### Text section
Icom ID-52A
The Icom ID-52A is the $650 flagship D-STAR dual-band handheld — 5W on 2m and 70cm amateur, with built-in GPS for D-PRS position reporting, Bluetooth 4.2 LE audio, IP57 waterproof rating, a 2.3-inch color TFT with real-time waterfall, microSD card slot for recording and memory backup, and USB-C for charging, programming, and audio. The premium choice for D-STAR repeater work and internet-linked global QSO.
Buy if you're committed to D-STAR or want a no-compromise weatherproof color HT — overkill for plain analog FM.

### Request A
Format the stretch of the records from the line containing "Given: Click 5h额度" through the line containing "This screenshot has height=1381, width=2539." as a JSON list of strings, one string per line with blank lines left out.
The Icom ID-52A description has no connection to the records that follow it.

### Provided data
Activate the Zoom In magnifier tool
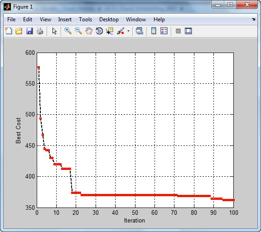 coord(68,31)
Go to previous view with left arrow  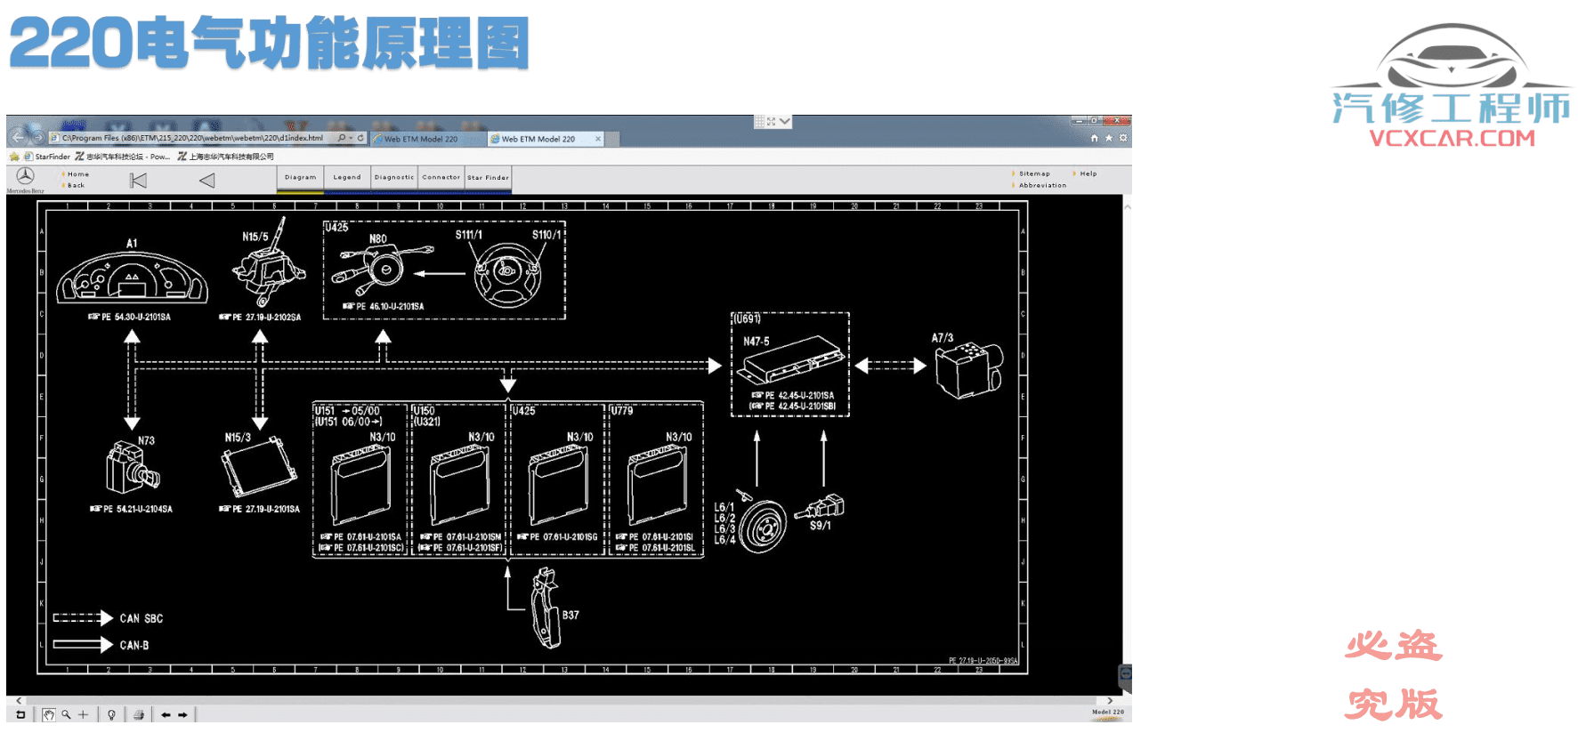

--

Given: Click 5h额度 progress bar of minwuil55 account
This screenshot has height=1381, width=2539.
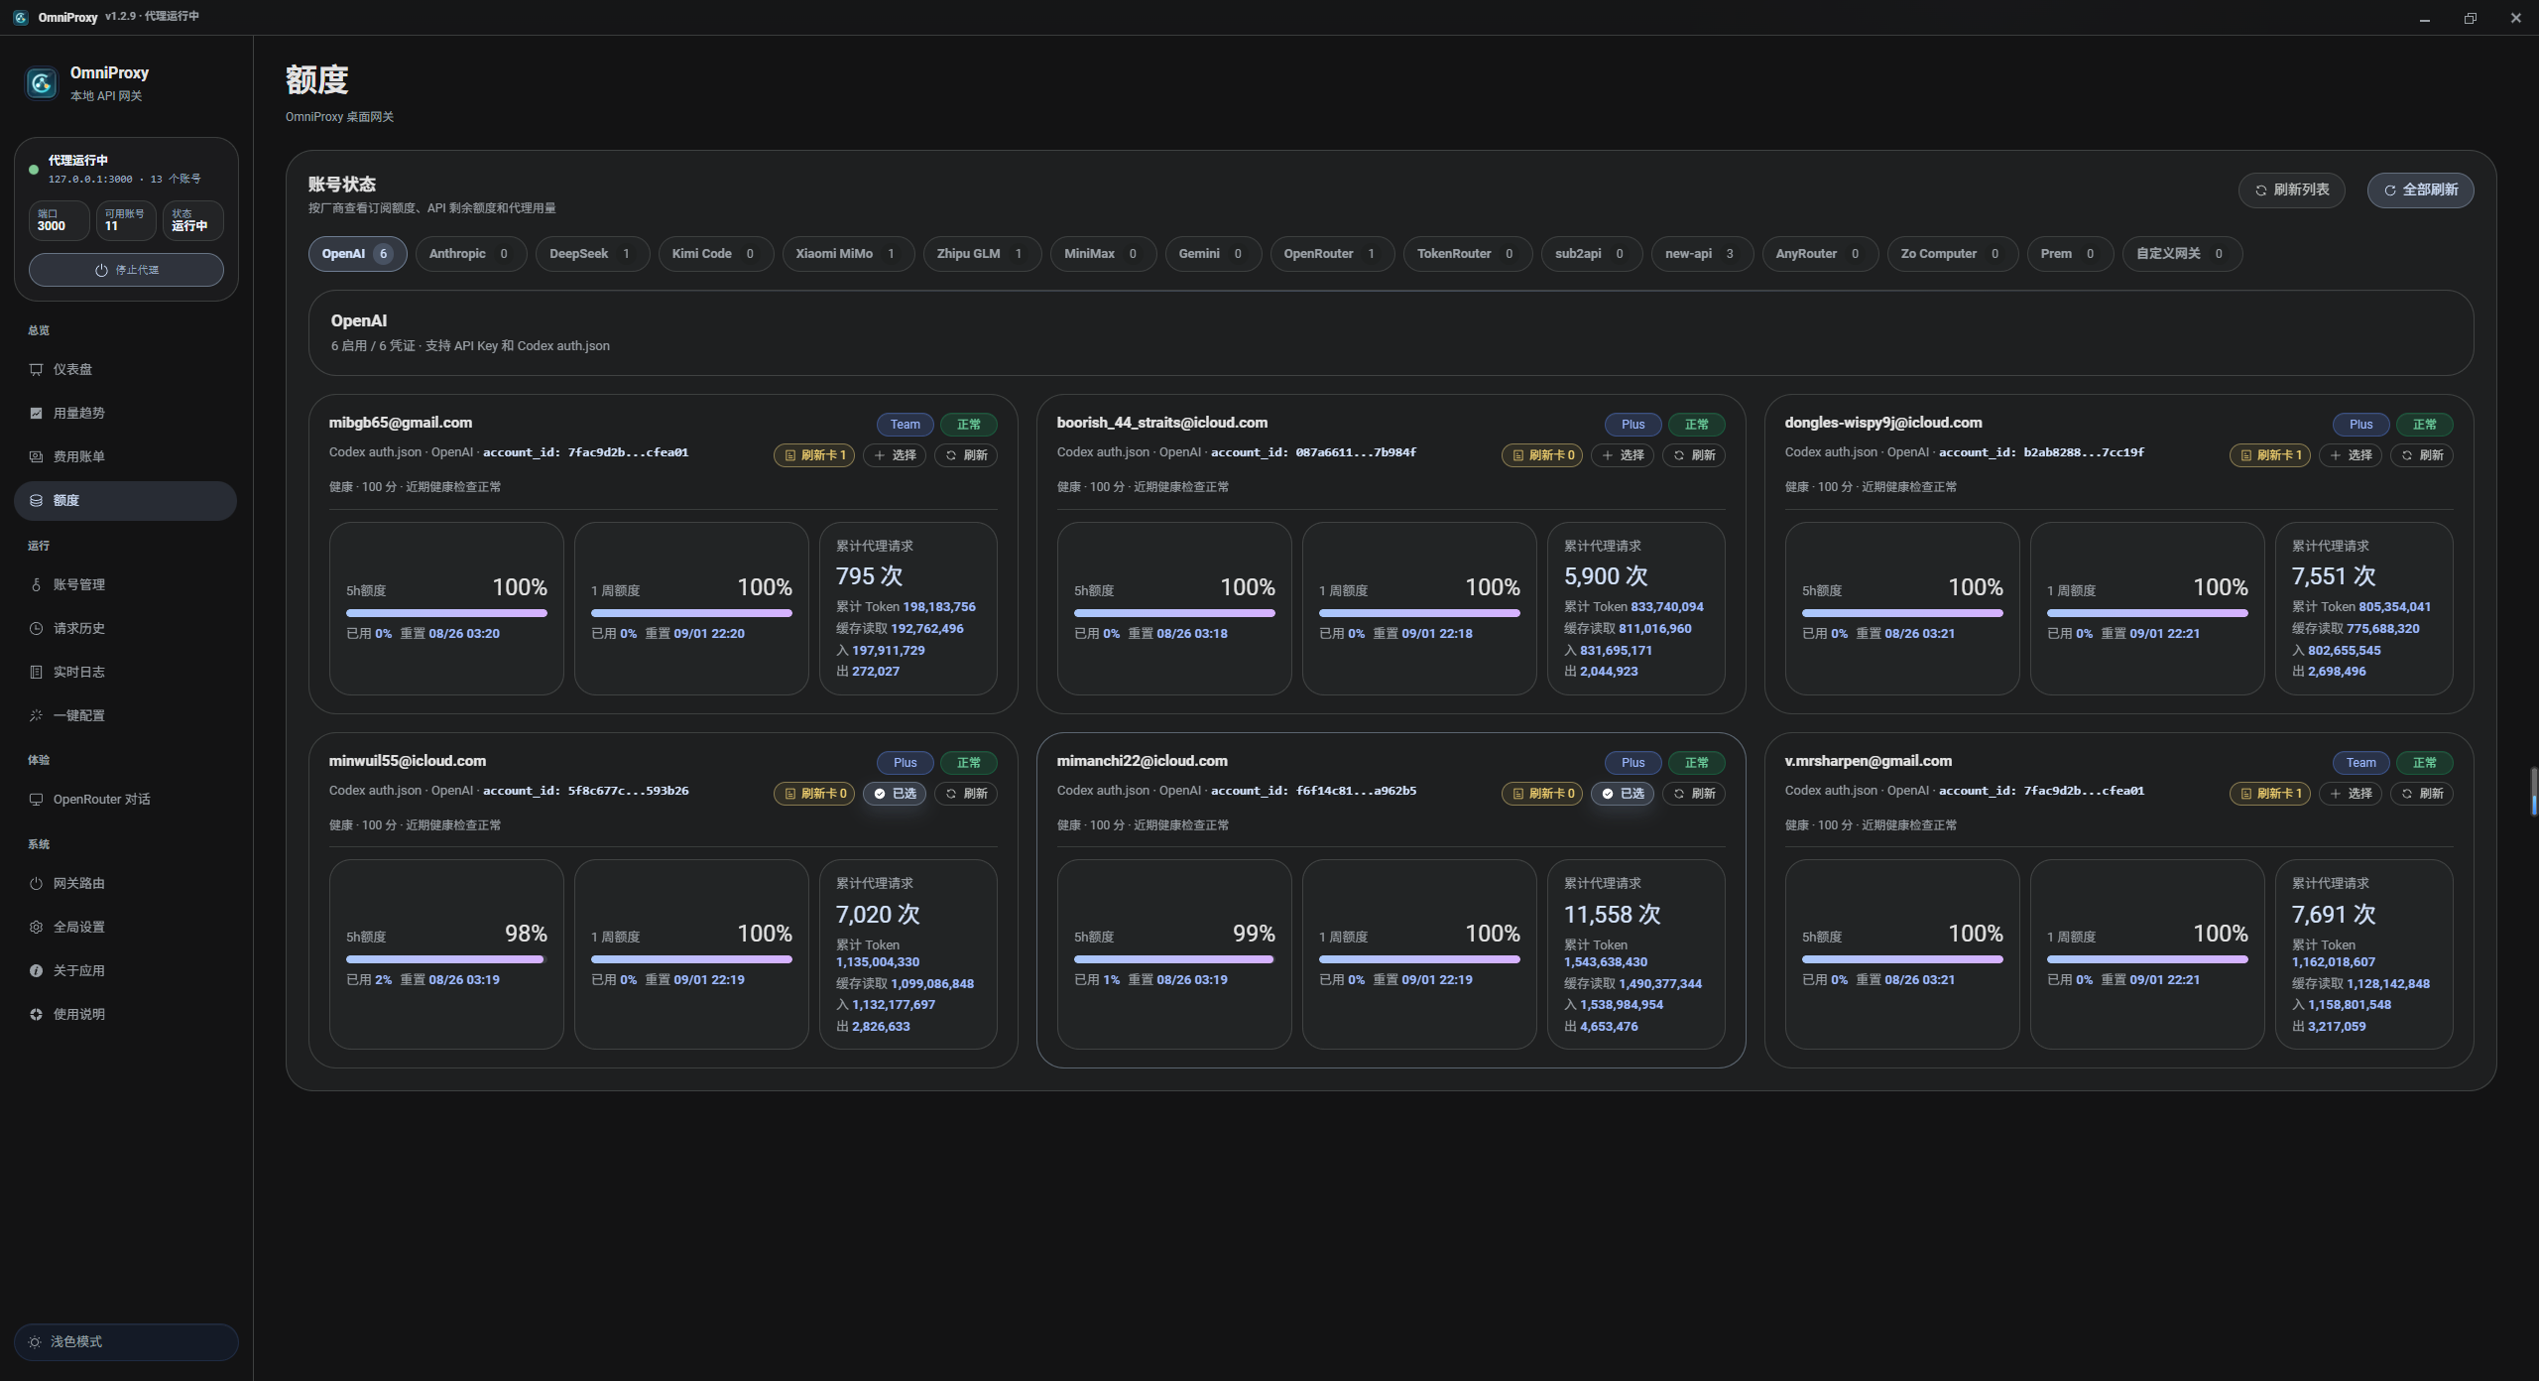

### Request B
List the uses the Icom ID-52A description gives for the handheld's USB-C port.

### Complete response A
[
  "Given: Click 5h额度 progress bar of minwuil55 account",
  "This screenshot has height=1381, width=2539."
]

### Complete response B
Charging, programming, and audio.